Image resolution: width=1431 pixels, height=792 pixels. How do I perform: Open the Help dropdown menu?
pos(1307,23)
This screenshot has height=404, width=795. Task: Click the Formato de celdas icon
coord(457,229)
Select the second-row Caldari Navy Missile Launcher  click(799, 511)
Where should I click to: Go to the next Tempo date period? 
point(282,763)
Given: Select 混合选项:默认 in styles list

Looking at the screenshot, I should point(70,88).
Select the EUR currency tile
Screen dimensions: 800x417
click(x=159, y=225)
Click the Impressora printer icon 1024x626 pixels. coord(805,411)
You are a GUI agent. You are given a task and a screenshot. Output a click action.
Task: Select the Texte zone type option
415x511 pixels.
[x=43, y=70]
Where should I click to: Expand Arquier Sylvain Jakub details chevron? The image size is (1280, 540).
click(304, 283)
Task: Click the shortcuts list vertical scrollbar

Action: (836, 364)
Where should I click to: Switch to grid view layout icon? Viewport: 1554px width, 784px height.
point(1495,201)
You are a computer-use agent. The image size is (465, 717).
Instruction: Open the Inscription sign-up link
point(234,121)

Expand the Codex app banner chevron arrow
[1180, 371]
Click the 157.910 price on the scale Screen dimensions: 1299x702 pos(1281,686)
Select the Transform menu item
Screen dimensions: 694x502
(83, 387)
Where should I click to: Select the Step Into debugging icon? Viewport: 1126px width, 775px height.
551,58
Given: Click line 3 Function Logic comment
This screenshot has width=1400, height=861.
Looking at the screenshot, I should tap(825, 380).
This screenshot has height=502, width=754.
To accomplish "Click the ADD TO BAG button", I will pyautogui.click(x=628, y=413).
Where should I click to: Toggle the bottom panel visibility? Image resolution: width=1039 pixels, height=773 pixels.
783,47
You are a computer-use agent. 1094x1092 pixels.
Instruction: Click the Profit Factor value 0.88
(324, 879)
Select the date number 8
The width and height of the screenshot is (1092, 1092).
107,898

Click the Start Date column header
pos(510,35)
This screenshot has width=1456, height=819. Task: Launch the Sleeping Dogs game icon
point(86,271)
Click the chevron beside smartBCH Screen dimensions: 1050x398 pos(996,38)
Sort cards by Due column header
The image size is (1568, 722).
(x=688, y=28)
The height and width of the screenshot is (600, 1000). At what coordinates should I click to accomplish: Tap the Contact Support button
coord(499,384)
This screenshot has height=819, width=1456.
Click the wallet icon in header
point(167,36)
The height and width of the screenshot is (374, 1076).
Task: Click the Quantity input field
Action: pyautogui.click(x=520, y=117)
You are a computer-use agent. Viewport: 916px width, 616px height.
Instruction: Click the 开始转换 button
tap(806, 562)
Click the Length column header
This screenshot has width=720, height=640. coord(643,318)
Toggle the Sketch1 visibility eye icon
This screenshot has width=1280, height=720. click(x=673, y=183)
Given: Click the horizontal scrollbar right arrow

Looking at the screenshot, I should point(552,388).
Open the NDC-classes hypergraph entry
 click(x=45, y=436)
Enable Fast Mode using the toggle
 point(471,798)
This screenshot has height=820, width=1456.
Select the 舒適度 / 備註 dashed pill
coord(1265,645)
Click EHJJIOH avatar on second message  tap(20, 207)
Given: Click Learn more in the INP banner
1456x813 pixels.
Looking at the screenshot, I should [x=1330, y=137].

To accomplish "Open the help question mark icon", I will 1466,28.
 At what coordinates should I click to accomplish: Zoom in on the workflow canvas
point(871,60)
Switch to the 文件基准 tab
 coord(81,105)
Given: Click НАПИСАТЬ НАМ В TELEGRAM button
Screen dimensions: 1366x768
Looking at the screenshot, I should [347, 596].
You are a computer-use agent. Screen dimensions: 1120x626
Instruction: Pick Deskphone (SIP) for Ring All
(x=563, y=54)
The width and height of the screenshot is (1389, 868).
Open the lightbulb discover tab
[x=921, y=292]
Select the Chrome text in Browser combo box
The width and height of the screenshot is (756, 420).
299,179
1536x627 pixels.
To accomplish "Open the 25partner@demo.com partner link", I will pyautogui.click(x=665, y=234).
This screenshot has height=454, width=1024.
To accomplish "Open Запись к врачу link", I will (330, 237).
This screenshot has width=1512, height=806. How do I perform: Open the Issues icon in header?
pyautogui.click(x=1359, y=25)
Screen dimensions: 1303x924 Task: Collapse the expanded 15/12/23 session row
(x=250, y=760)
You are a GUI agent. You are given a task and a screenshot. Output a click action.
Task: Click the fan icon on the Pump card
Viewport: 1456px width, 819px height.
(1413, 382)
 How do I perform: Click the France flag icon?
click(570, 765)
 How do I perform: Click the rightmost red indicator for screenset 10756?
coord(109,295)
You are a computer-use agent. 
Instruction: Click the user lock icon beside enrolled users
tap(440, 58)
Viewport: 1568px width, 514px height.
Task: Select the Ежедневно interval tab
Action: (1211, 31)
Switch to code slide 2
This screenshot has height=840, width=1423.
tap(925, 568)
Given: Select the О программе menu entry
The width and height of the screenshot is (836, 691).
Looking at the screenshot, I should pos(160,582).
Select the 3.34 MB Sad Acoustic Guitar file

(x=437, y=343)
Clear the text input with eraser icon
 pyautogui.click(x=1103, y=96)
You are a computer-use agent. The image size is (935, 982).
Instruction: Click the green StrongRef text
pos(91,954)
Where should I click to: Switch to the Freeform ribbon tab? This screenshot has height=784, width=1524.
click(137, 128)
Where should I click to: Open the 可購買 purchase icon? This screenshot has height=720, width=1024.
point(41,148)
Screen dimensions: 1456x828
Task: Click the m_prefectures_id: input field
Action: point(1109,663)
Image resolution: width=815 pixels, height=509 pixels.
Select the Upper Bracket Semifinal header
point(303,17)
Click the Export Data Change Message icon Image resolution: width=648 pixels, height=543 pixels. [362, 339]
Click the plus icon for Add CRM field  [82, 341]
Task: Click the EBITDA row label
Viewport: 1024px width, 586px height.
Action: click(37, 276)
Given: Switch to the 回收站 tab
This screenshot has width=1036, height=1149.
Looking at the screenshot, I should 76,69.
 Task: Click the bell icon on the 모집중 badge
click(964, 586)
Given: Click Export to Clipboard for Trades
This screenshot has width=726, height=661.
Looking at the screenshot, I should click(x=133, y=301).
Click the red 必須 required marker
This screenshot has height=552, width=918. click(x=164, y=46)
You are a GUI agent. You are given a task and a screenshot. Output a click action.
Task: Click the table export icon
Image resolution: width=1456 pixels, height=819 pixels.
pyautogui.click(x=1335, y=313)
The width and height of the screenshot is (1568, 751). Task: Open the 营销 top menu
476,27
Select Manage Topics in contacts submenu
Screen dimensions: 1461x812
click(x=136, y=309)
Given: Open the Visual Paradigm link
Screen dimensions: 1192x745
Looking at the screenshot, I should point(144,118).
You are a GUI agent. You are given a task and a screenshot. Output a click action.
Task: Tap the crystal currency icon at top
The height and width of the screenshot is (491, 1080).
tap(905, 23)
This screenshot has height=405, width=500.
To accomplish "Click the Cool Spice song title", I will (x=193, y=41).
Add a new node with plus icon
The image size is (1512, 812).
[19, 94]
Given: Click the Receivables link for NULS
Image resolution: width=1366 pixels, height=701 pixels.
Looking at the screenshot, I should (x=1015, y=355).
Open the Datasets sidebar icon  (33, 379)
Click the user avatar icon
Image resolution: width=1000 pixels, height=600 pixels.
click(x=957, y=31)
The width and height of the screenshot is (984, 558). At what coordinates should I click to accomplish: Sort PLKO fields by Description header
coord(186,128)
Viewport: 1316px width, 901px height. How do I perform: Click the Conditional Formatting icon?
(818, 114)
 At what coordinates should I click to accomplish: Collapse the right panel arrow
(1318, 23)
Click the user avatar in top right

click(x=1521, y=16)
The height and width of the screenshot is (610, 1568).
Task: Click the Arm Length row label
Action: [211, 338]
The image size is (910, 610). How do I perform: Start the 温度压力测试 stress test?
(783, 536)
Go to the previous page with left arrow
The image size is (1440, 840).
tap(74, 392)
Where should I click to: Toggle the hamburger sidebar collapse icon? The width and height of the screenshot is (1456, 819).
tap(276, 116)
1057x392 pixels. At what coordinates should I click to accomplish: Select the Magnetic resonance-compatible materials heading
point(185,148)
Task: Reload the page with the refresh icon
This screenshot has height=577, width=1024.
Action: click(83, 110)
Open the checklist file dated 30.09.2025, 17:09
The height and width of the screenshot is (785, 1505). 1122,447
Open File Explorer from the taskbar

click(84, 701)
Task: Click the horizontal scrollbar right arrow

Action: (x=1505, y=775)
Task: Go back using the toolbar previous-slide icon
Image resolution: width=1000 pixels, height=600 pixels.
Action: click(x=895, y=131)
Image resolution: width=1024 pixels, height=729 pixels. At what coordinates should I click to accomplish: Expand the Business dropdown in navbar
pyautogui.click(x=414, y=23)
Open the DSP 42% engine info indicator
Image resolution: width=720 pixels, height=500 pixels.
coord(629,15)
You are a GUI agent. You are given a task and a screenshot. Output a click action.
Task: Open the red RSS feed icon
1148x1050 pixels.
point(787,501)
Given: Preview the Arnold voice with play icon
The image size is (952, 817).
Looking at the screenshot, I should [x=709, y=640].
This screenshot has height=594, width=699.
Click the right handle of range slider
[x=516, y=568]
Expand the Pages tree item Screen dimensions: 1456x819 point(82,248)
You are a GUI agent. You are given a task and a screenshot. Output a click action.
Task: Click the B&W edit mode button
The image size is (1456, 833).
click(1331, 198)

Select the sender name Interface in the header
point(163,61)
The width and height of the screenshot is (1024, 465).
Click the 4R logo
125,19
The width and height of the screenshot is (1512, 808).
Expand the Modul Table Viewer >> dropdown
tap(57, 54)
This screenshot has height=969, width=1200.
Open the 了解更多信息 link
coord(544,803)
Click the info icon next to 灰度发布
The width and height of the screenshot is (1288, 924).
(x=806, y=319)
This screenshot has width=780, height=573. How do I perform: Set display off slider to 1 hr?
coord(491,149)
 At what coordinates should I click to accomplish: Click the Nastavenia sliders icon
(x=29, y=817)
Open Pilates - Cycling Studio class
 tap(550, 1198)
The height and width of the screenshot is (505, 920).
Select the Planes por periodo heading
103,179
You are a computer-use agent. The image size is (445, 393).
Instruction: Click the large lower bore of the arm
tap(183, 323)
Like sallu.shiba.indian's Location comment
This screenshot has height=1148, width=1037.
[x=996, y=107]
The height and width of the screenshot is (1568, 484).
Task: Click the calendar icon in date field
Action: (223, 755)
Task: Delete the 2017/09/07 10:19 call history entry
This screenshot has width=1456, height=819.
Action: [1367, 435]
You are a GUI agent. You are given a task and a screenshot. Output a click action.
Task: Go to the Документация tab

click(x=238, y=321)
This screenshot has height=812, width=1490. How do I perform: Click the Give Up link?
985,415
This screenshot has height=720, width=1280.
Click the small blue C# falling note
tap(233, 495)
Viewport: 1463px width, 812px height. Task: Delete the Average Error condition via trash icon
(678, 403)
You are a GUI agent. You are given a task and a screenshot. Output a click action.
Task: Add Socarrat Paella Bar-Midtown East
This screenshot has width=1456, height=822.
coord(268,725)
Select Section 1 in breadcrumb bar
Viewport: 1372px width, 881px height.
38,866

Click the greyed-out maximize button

- - - - - - -

Reproduce verbatim the lines from the one containing "Given: Switch to the 回收站 tab" through the one containing "Looking at the screenshot, I should click(x=133, y=301).", both included.

**RESULT BELOW**
Given: Switch to the 回收站 tab
This screenshot has width=1036, height=1149.
Looking at the screenshot, I should 76,69.
 Task: Click the bell icon on the 모집중 badge
click(964, 586)
Given: Click Export to Clipboard for Trades
This screenshot has width=726, height=661.
Looking at the screenshot, I should click(x=133, y=301).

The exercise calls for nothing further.